=== Data excerpts ===

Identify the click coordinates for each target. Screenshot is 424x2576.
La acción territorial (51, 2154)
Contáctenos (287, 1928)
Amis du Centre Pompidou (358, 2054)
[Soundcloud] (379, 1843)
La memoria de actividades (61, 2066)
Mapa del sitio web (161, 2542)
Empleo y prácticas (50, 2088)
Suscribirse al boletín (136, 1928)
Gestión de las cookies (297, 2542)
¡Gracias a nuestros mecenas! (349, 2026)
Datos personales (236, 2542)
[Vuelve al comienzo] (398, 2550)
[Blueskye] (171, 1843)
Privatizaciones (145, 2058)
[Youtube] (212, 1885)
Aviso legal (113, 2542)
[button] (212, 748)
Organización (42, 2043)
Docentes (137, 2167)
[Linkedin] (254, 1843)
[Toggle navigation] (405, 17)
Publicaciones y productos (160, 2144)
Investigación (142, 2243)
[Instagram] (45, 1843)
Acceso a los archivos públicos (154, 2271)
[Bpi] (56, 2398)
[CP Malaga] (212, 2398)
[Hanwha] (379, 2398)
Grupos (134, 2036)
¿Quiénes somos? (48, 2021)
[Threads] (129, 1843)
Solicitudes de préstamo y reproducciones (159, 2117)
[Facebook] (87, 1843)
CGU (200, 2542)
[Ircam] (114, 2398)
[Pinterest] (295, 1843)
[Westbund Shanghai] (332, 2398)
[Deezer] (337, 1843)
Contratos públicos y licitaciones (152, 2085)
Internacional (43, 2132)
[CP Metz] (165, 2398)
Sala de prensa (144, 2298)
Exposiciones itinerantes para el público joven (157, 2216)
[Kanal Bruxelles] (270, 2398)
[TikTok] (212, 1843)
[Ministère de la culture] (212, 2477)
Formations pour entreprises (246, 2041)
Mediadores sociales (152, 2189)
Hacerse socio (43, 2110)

===

> [Your assignment] Go through the listing above and restate it word for word.

> [Exercise answer]
Identify the click coordinates for each target. Screenshot is 424x2576.
La acción territorial (51, 2154)
Contáctenos (287, 1928)
Amis du Centre Pompidou (358, 2054)
[Soundcloud] (379, 1843)
La memoria de actividades (61, 2066)
Mapa del sitio web (161, 2542)
Empleo y prácticas (50, 2088)
Suscribirse al boletín (136, 1928)
Gestión de las cookies (297, 2542)
¡Gracias a nuestros mecenas! (349, 2026)
Datos personales (236, 2542)
[Vuelve al comienzo] (398, 2550)
[Blueskye] (171, 1843)
Privatizaciones (145, 2058)
[Youtube] (212, 1885)
Aviso legal (113, 2542)
[button] (212, 748)
Organización (42, 2043)
Docentes (137, 2167)
[Linkedin] (254, 1843)
[Toggle navigation] (405, 17)
Publicaciones y productos (160, 2144)
Investigación (142, 2243)
[Instagram] (45, 1843)
Acceso a los archivos públicos (154, 2271)
[Bpi] (56, 2398)
[CP Malaga] (212, 2398)
[Hanwha] (379, 2398)
Grupos (134, 2036)
¿Quiénes somos? (48, 2021)
[Threads] (129, 1843)
Solicitudes de préstamo y reproducciones (159, 2117)
[Facebook] (87, 1843)
CGU (200, 2542)
[Ircam] (114, 2398)
[Pinterest] (295, 1843)
[Westbund Shanghai] (332, 2398)
[Deezer] (337, 1843)
Contratos públicos y licitaciones (152, 2085)
Internacional (43, 2132)
[CP Metz] (165, 2398)
Sala de prensa (144, 2298)
Exposiciones itinerantes para el público joven (157, 2216)
[Kanal Bruxelles] (270, 2398)
[TikTok] (212, 1843)
[Ministère de la culture] (212, 2477)
Formations pour entreprises (246, 2041)
Mediadores sociales (152, 2189)
Hacerse socio (43, 2110)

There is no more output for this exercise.